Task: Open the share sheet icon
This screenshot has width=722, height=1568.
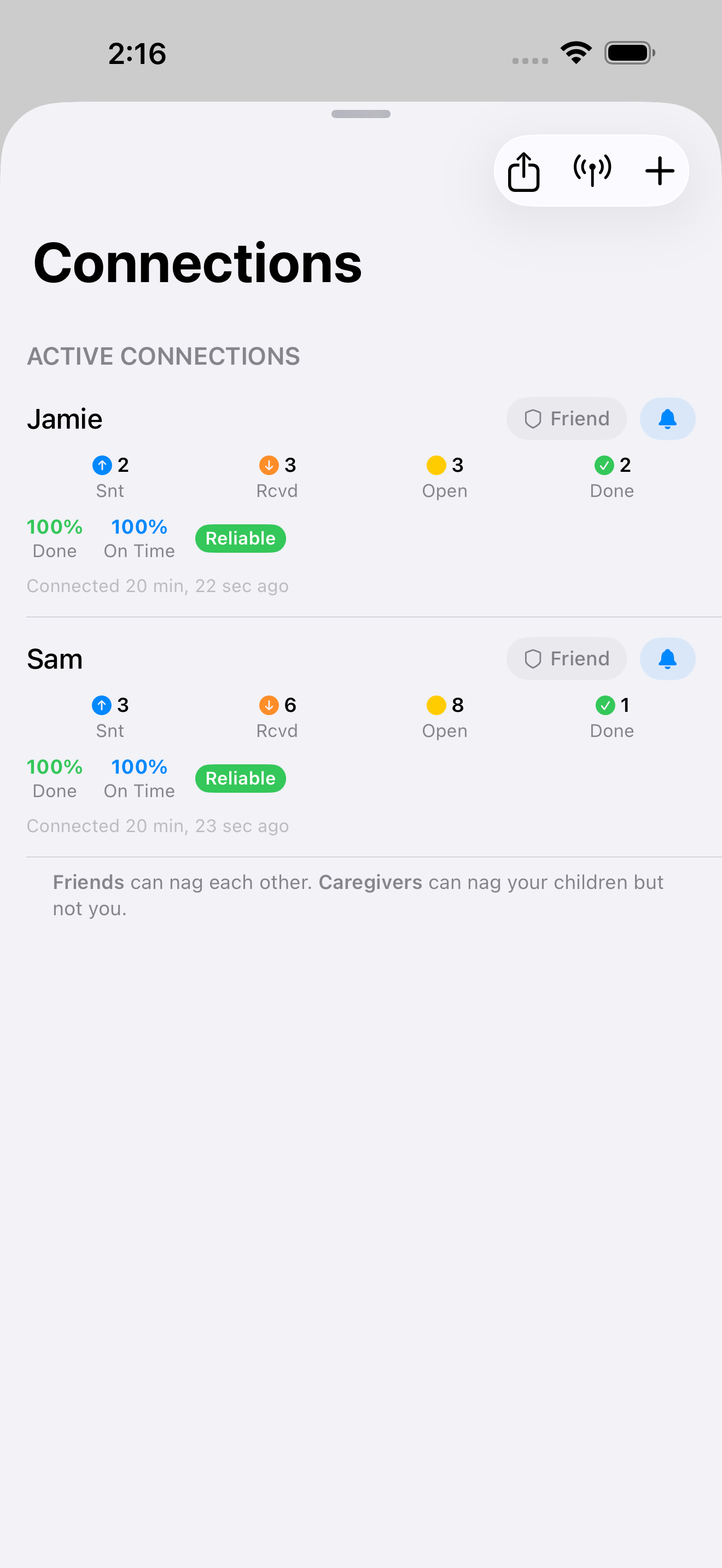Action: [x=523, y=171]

- - -

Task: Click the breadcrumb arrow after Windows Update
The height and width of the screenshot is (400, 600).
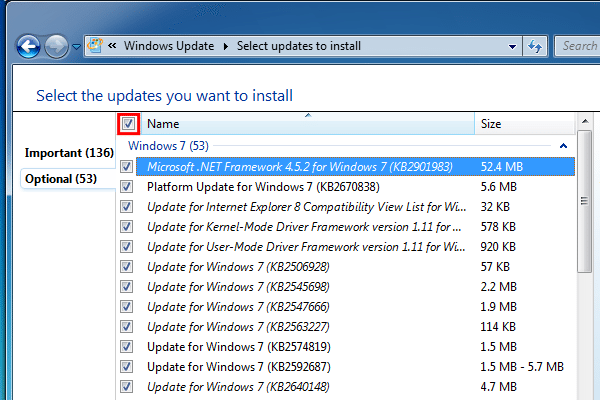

- - -

> Task objective
Reproduce the rows between the lines containing "Task: Open the share sheet icon" and "Action: [x=523, y=171]", including both of those lines. Leave the pictures out.

> Task answer
Task: Open the share sheet icon
This screenshot has width=722, height=1568.
Action: [x=523, y=171]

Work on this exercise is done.